L’exaltation candide qu’alimente « mariuh », la langueur insondable libérée par « before I fall », le frisson nostalgique que me gratifie « beyond the line » ou l’ivresse amenée par « gondolier ». Quatre titres qui parviennent à ébranler mon émotivité, des petits plaisirs coupables rappelant des moments d’innocence qu’il ne faut jamais oublier. Ce moment où la totalité de l’Univers rentre en contradiction avec nos aspirations, cet ennui existentiel d’être en permanence perdu dans l’interstice de deux mondes contradictoires. « before I fall » représente bien cette sorte d’intense commotion, ce couloir mal éclairé avec ces portes qui se déforment et se referment erratiquement, un air de Paprika dans l’air.

« mariuh » quant à lui est la réminiscence de ces moments passés à douter, d’admirer ce trou béant dans lequel on va bientôt être poussé, blotti sur mon lit à fantasmer le monde. « beyond the line », c’est la représentation même du doute, trier le passé ; cette morosité de devoir s’en aller, ces moments de solitude passés à « rallonger » ce moment, à prendre conscience de ces dizaines, centaines de paumés comme moi qui ont échoués à le stopper.

Intensité

Rencontre du troisième type, cette fois-ci avec « interlace » (#3) et « go back in time » (#20) ; intensité est le maître mot.

Cette section se rapproche énormément de la première, la différence se fait sémantiquement. Vous l’aurez remarqué si vous avez survécus jusqu’ici mais je fais énormément attention aux termes que j’utilise, de la même manière qu’une nuance technique dans un son. « interlace » à cet impact, cette qualité d’arriver à être fluide dans sa gestion du rythme entre les moments doux et ceux explosifs, à la manière d’un outre-noir de Soulages sur lequel on dynamique de la couleur.

Pour « go back in time », il a cet attrait beaucoup plus « onirique » dans son intensité, il arrive à être gracieux, céleste dans son tempo tout en étant parfaitement construit au niveau de la préparation, « set-up » nécessaire à la mise en place du « drop », cette forme d’intensité parfaitement maitrisée qu’apporte ensuite le « pay-off » (concept du fusil de Tchekhov musical).

Sensualité

Quatrième catégorie composée de « what I heard » (#5) et de « timetrial » (#8), fièvre minimaliste gouvernée par la sensualité.
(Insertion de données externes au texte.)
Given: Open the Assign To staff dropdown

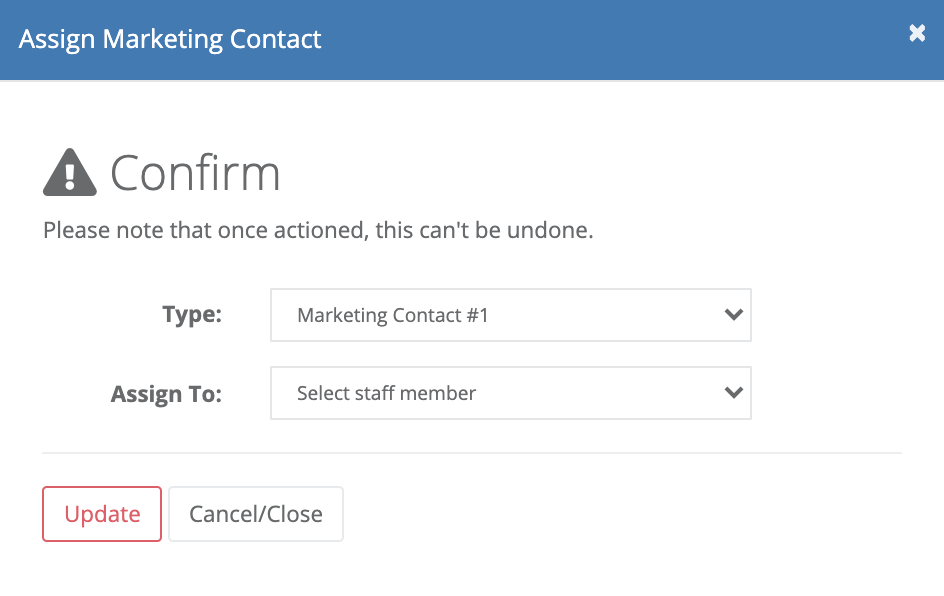Looking at the screenshot, I should tap(511, 393).
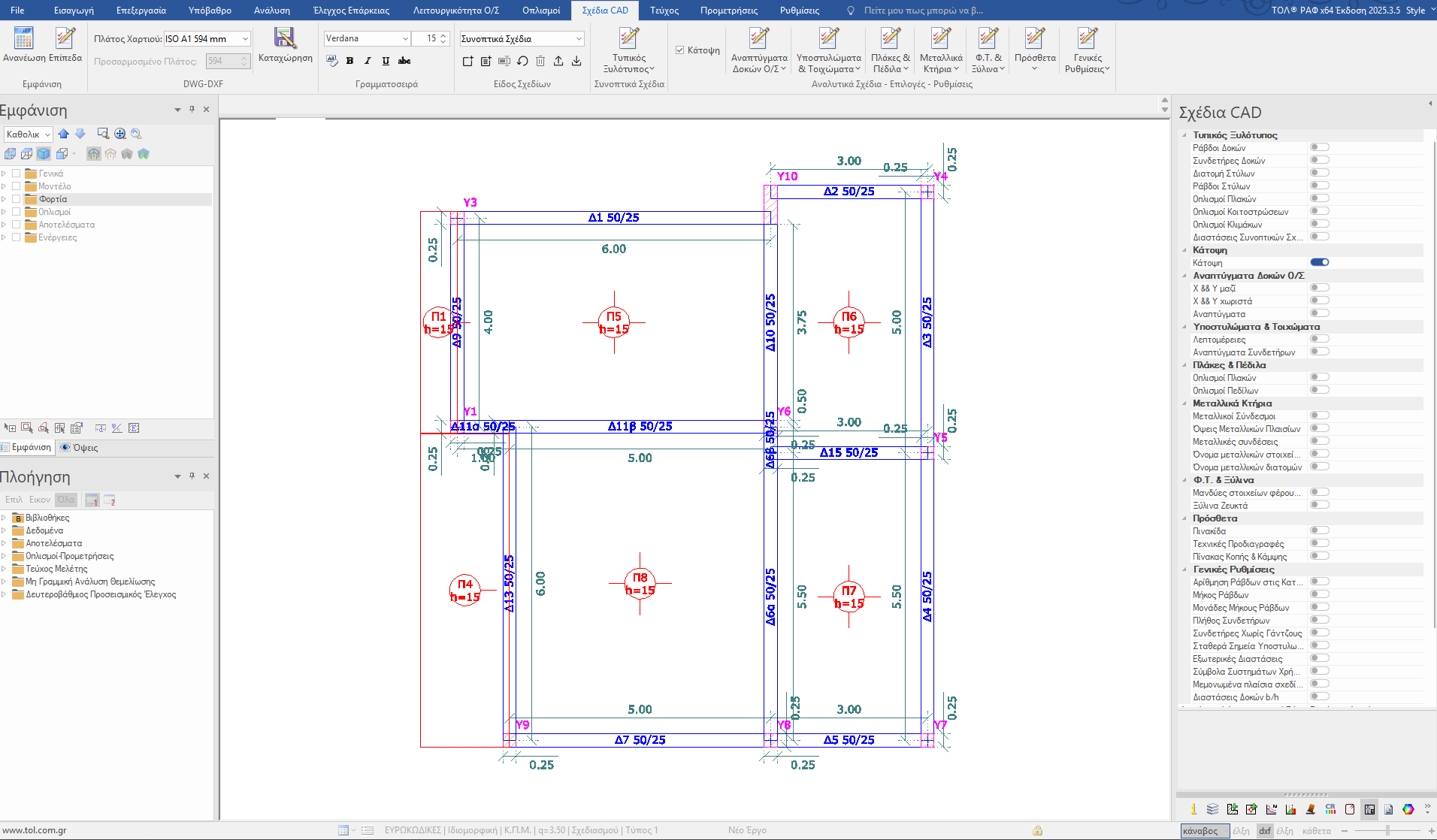Viewport: 1437px width, 840px height.
Task: Click the yellow info icon in bottom toolbar
Action: click(1193, 809)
Outre l’aspect très intimiste, voir sexuel de ces titres, ils reflètent parfaitement une structure que j’apprécie énormément dans un titre, basée sur des « vocals chops » (anglicisme utilisé dans la production musicale, usant de la polysémie du terme « chop », autant son sens commun « hacher/couper » que son sens vulgaire « techniques ». trad. stricto sensu: « bout de voix hachée ») que l’on trouve énormément dans une branche du « downtempo » dont « timetrial » est le parfait représentant, là où « what I heard » à une approche rythmique proche de la « deep house ».

Extrêmement proche de la troisième section, c’est réellement cette manière de brouiller les sens de l’auditeur pour mieux l’extraire de sa zone de confort, pour mieux l’embarquer dans ce « trip érotique psyché » qui me marque, une maîtrise technique des codes que ces musiques usent et abusent pour délimiter cette atmosphère pour mieux le piéger.

Cloisonné

Même rengaine, cinquième fenêtre sur mon esprit en compagnie de « ghost pt. 2 » (#4), « intrusive thoughts » (#6) et « headlock » (#19), cloisonné. Sentiment impromptu criblant la lassitude viscérale qu’est le quotidien.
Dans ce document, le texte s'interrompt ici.